So, in the "new" org-mode, we've done away with standard percent-encoding of URLs, in favor of a more... idiosyncratic method using backslashes. So... what is one supposed to do about spaces in URLs? When they're in [[link format]], with or without a description, it's no problem, but org-mode has a long tradition of support for "bare" URLs too. We're used to being able to type a URL or other link format and have it work, right? And that doesn't seem (to me) to be a thing that we'd want to abandon.
In org-mode 9.1.9, I can type "info:elisp#Syntactic%20Font%20Lock" and it'd work. (Maybe not the greatest example, since %-encoding is seen more with http-based URIs, but still). The percent-encoding is well-established and reliable, and you can *count* on it when nothing else works, because you can always fall back on plain ascii.
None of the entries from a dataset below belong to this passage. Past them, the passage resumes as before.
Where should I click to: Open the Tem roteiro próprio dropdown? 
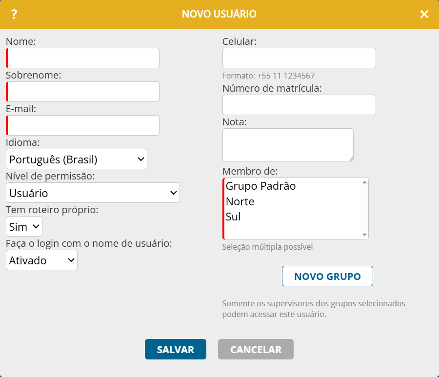point(24,226)
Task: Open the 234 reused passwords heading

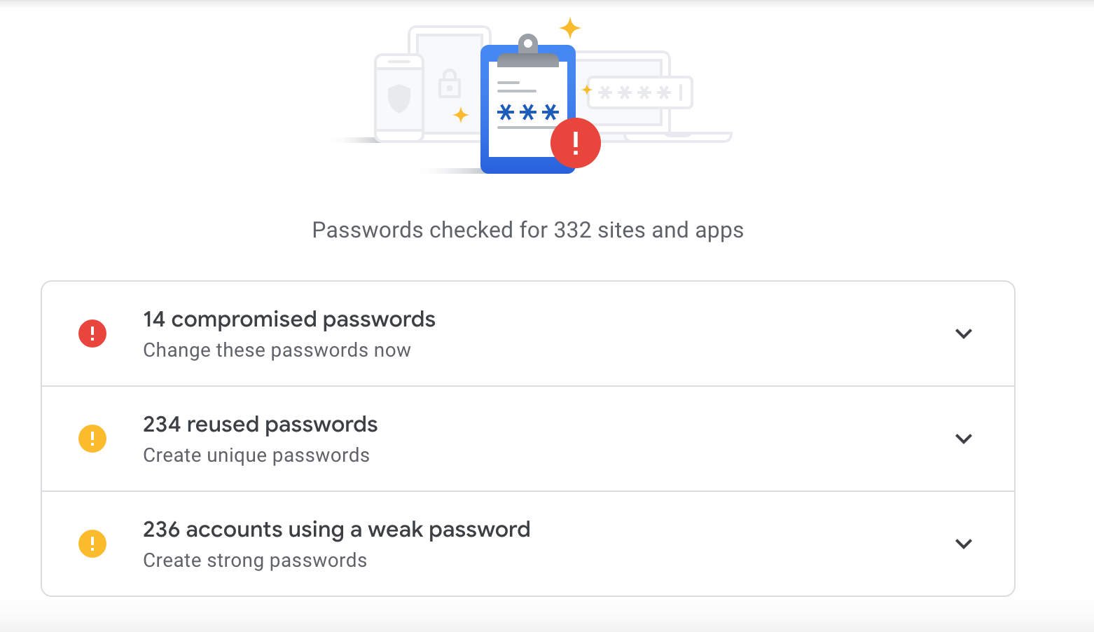Action: click(261, 425)
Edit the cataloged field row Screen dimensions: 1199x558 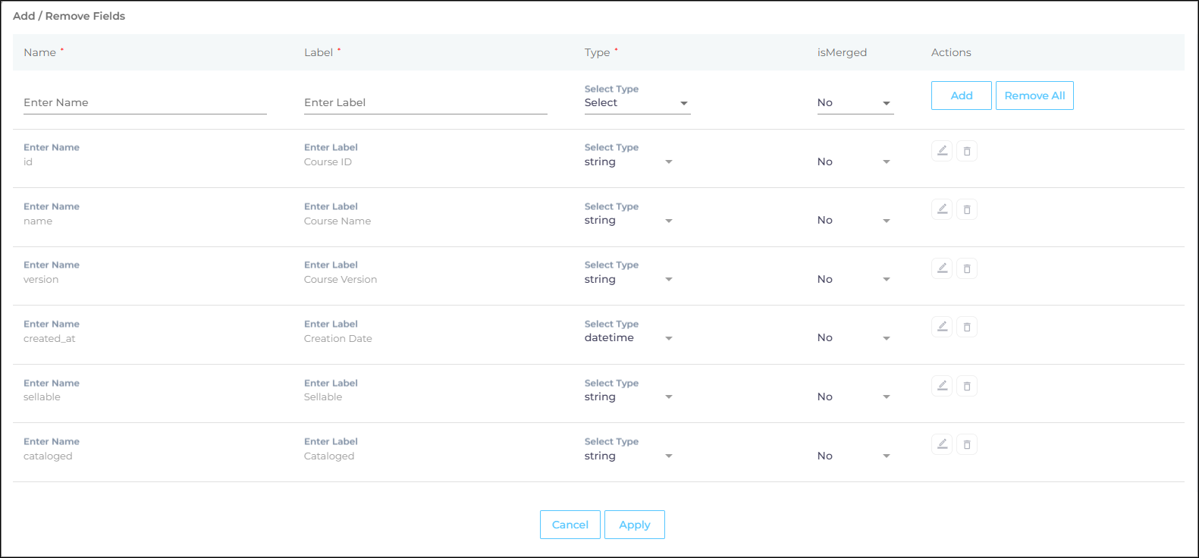942,444
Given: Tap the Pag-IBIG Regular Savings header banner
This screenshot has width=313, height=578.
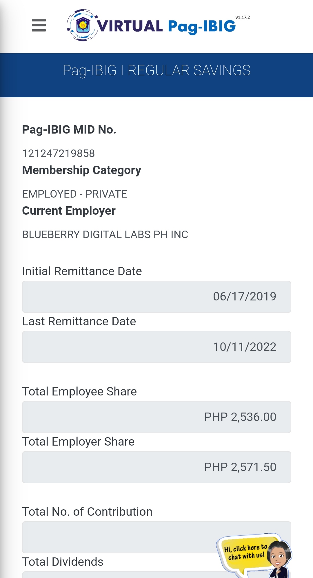Looking at the screenshot, I should click(x=157, y=71).
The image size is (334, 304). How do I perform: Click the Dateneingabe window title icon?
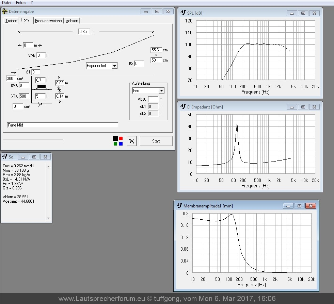click(4, 11)
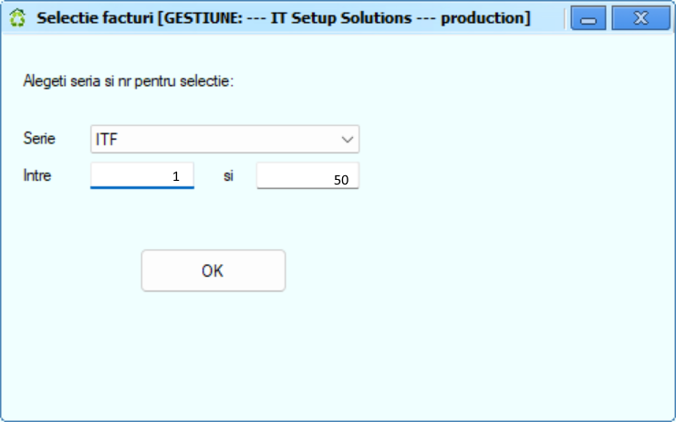The height and width of the screenshot is (422, 676).
Task: Expand the Serie dropdown arrow
Action: tap(347, 140)
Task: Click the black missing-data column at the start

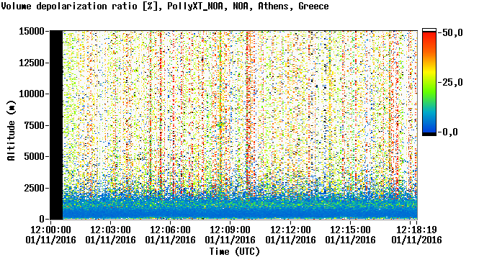Action: click(x=56, y=125)
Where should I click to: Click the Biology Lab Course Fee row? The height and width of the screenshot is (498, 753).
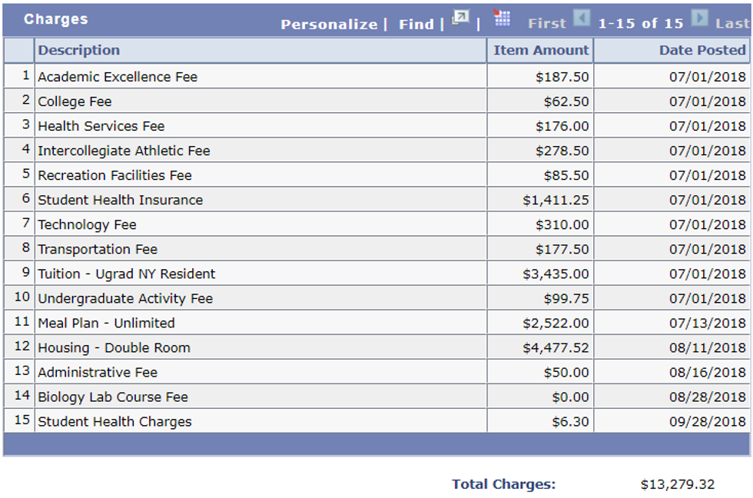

But that won't work in org-mode 9.3.6. Nor will "info:elisp#Syntactic Font Lock" or "info:elisp#Syntactic\ Font\ Lock" or any other variant I've tried, short of putting it inside [[]]s or <>s (in other words, no longer using a bare URL).
I think dropping percent-escaping of URLs was a bad idea, in terms of breaking past usage and lack of consistency with the standard used for URLs everywhere else. But I don't know what impelled the decision to drop it, so I might well be missing something important. At any rate, it does leave a hole in what org-mode can do, a thing it used to be able to do and can't anymore. Is there a right way to do this? (without using delimiters.)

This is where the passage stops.